Le Voyageur disparut brusquement comme chaque fois qu’il venait en visite mais cette fois, il ne reparut pas. Lesley, elle, quelques années plus tard, au début des années trente, réussi à se rendre en URSS, où elle visita Leningrad et Moscou mais ne put sortir du programme de ce voyage, elle revint avec un réelle frustration. Quinze années plus tard, elle fit un nouveau périple en URSS mais cette fois dans les petits villages de Russie qui ont vu naître les grands auteurs qui la passionnaient et qu’elle lit et relit sans cesse, de même que de très nombreux ouvrages sur la Russie, ses peuples, son histoire, ses mœurs, son folklore, … Sa passion pour cet immense pays et ses peuples si divers ne fit que croître.
C’est la quarantaine passée qu’elle rencontra Romain Gary, l’épousa et l’accompagna dans son périple diplomatique à travers le monde dans les ambassades, consulats et légations où il fut affecté, mais jamais en Russie. Sa relation avec le grand écrivain s’étiola peu à peu, elle reprit sa vie d’errance à travers le monde où elle voyagea très régulièrement et finit par obtenir un billet pour voyager dans le Transsibérien de Saint-Pétersbourg à Vladivostok mais elle n’acheva pas le ce voyage trop long, elle préféra visiter Irkoutsk et sa région où elle recueillit les derniers témoignages d’une personnes ayant connu son ex-mari voyageur.
Ce livre est un véritable tourbillon qui balaie tout sur son passage en une prose flamboyante, dans un style majestueux, comme le Gara, le Koultouk ou le Bargouzine emportant tout ce qui traîne dans la toundra sibérienne.

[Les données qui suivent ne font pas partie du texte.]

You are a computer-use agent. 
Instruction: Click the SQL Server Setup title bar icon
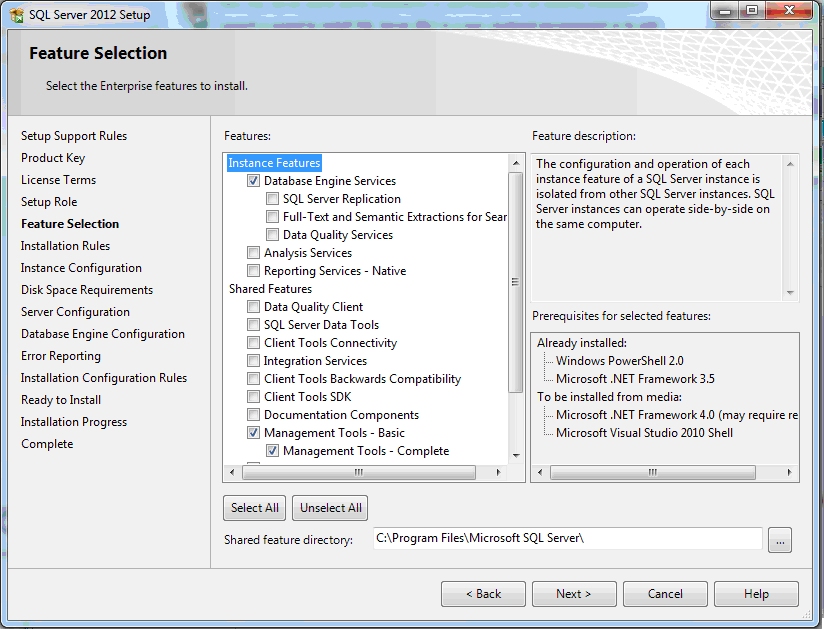point(17,14)
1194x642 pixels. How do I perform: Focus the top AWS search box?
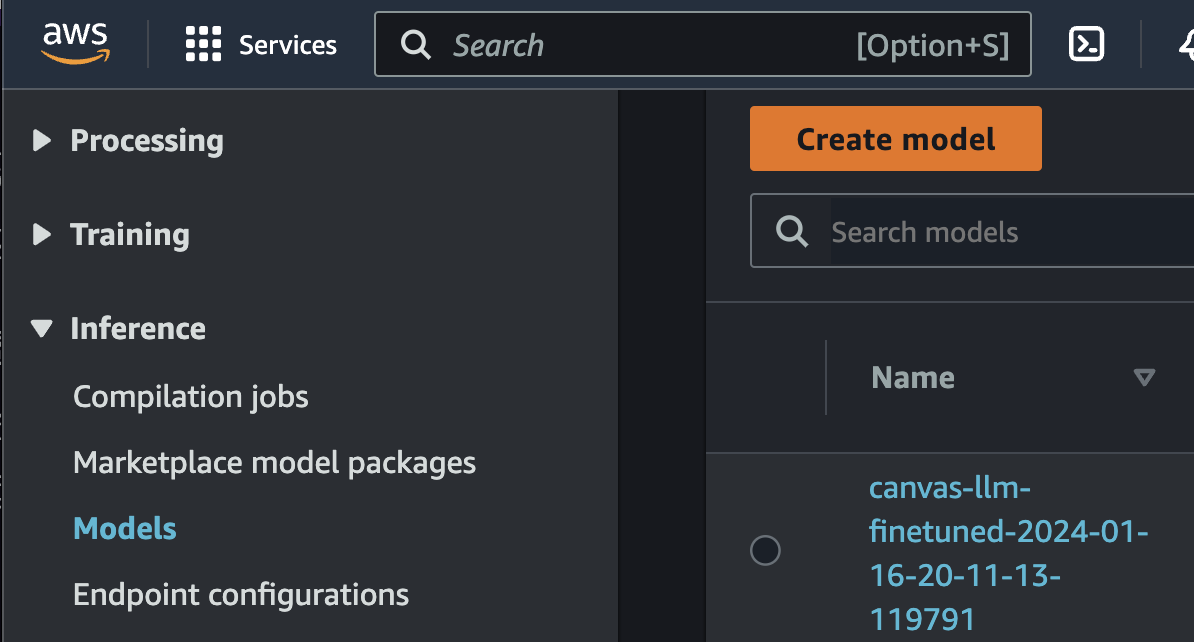point(650,45)
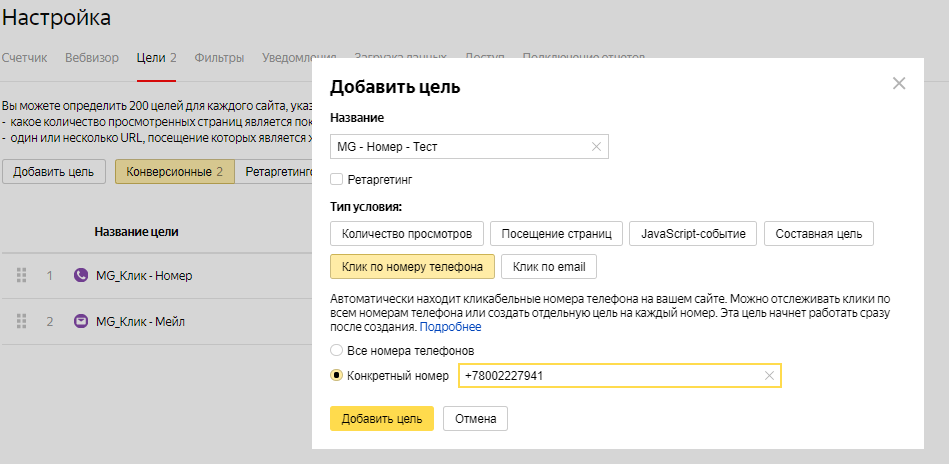Switch to the Счетчик tab
This screenshot has width=949, height=464.
(24, 58)
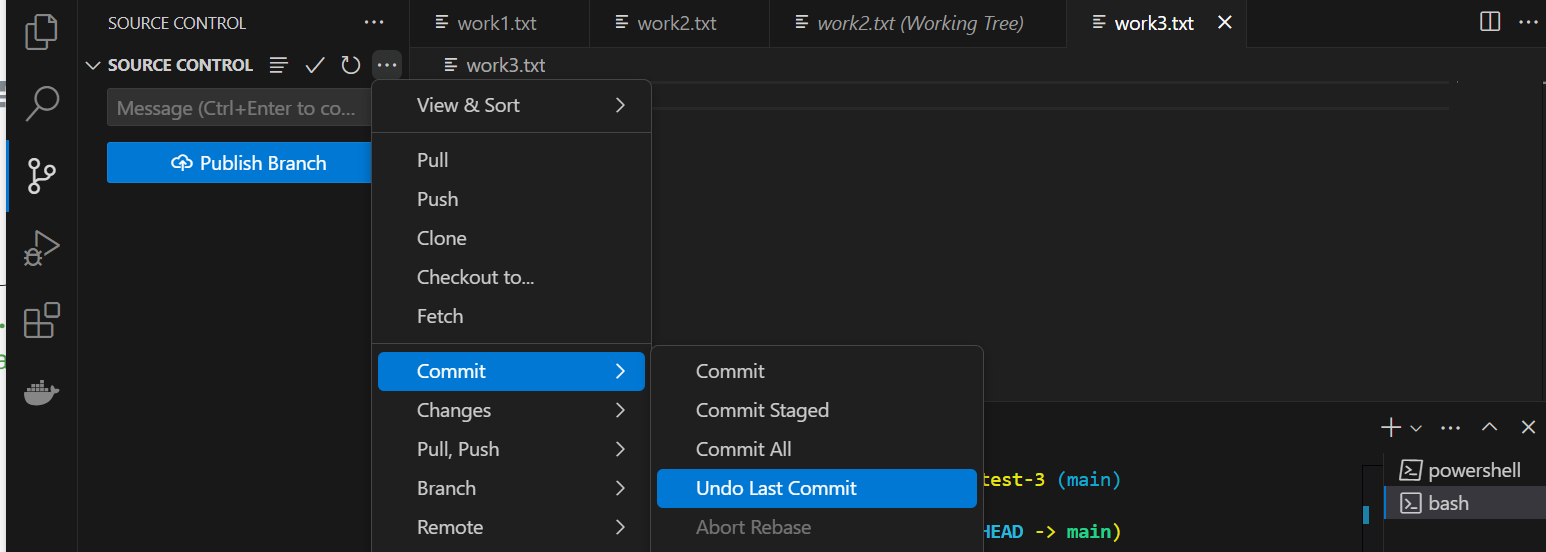This screenshot has width=1546, height=552.
Task: Collapse the SOURCE CONTROL section chevron
Action: (x=94, y=65)
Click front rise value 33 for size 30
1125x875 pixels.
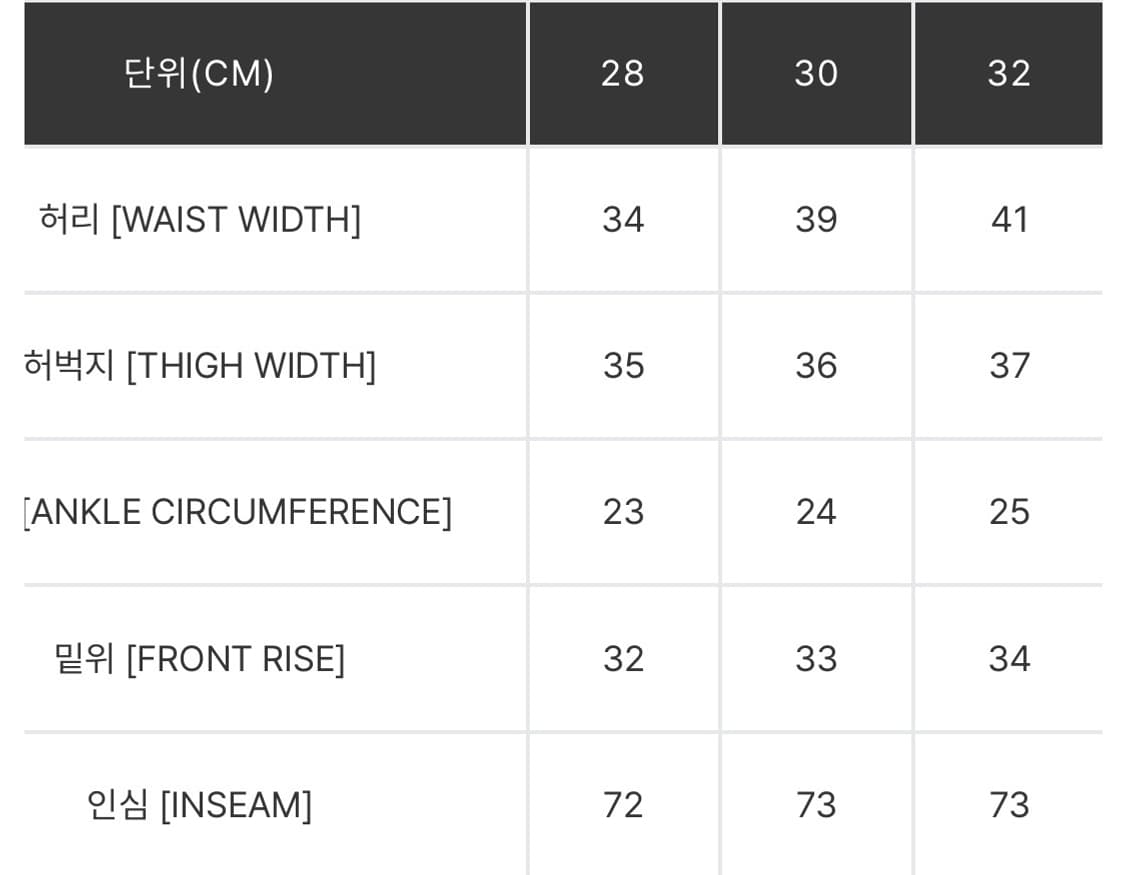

C’est un livre d’amour pour une nation et pour un homme fantasque et fantastique qui a su faire vivre son pays dans l’esprit d’une gamine de quatre ans qui ne l’a jamais oublié jusqu’à sa mort à plus de cent ans. C’est l’expression d’une passion à l’état pur. C’est à la fois un livre d’histoire, d’ethnologie, de géographie, même si c’est une fiction, c’est une belle page d’histoire pour ceux qui veulent connaître ce pays particulièrement ceux qui veulent sonder la fameuse « âme russe » et essayer de comprendre le destin de ce pays de tous les abus et de tous les excès, sa culture et ses mœurs. Lesley a, comme moi, lu Michel Strogoff, il lui a permis de suivre l’itinéraire qui conduisait aux confins de la Sibérie comme il me permet encore aujourd’hui, plus de soixante ans après ma lecture, de situer certaines villes au long de cet itinéraire. Mais, elle, a lu aussi toute la littérature russe, elle raconte une foultitude de détails et anecdotes puisées dans ces textes et dans les films réalisés sur la Russie éternelle.
Lire ce livre c’est galoper dans les steppes asiatiques derrière les Mongoles, les Bouriates, les Kalmouks, les Kirghizes, …, traîner les fers avec les forçats en route vers le goulag, batailler avec ou contre les Cosaques, Les Rouges ou les Blancs, c’est déclamer des textes majestueux de Pouchkine, Dostoïevski, Tolstoï, Gogol, Gorki et tellement d’autres, C’est aussi boire et manger à démesure et chanter et aimer comme seuls savent le faire les Russes quand ils ont des bleus à l’âme.